Chapter 9. Coevolution, polygenic traits, and spatial patterns of phenotypic variation
Biological Motivation
In the previous chapter, we explored how coevolution proceeds in spatially structured
environments where gene flow connects isolated populations inhabiting potentially heterogeneous
environments. Our primary focus was to understand how gene flow and coevolution interact to shape
patterns of genetic polymorphism and genetic differentiation among and within populations when the
outcome of interactions depends on a single genetic locus in each species. Although these results
informed our understanding of a wide range of naturally occurring species interactions, such as those
between M truncatula and S. meliloti, where a small number of genes are thought to be involved, they
cannot effectively address the broad swath of species interactions that are mediated by quantitative
traits.

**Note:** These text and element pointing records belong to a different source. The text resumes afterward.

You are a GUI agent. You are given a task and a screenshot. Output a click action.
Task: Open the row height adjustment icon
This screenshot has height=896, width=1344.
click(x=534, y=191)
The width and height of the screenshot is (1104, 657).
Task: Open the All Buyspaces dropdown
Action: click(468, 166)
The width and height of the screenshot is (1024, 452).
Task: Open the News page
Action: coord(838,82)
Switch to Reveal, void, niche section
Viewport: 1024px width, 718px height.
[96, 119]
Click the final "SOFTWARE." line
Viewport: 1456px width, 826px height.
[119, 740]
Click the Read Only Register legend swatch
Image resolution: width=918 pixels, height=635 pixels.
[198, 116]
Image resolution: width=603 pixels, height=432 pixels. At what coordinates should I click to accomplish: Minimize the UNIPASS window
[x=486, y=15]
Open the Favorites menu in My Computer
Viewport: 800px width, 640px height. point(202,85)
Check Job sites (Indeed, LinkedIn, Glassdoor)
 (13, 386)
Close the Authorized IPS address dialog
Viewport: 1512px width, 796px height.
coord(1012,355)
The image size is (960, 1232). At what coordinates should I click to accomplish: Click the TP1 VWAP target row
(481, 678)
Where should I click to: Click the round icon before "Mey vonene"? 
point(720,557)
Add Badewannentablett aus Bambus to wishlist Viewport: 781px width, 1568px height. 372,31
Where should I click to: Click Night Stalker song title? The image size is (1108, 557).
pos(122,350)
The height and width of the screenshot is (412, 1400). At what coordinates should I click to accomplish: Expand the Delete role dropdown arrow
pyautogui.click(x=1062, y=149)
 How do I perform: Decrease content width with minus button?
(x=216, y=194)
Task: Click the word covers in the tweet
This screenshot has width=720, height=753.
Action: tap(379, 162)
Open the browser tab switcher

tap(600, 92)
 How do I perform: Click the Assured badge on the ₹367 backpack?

For instance, the well-studied interactions between wild parsnip XX and parsnip webworm XX are
mediated by concentrations of toxic furanocoumarins in the plant and levels of detoxifying enzyme
activity in the insect (REFS). Other well-studied interactions that appear to be mediated by quantitative
traits include those between the garter snake predator, Thamnophis sirtalis, and its toxic prey, T.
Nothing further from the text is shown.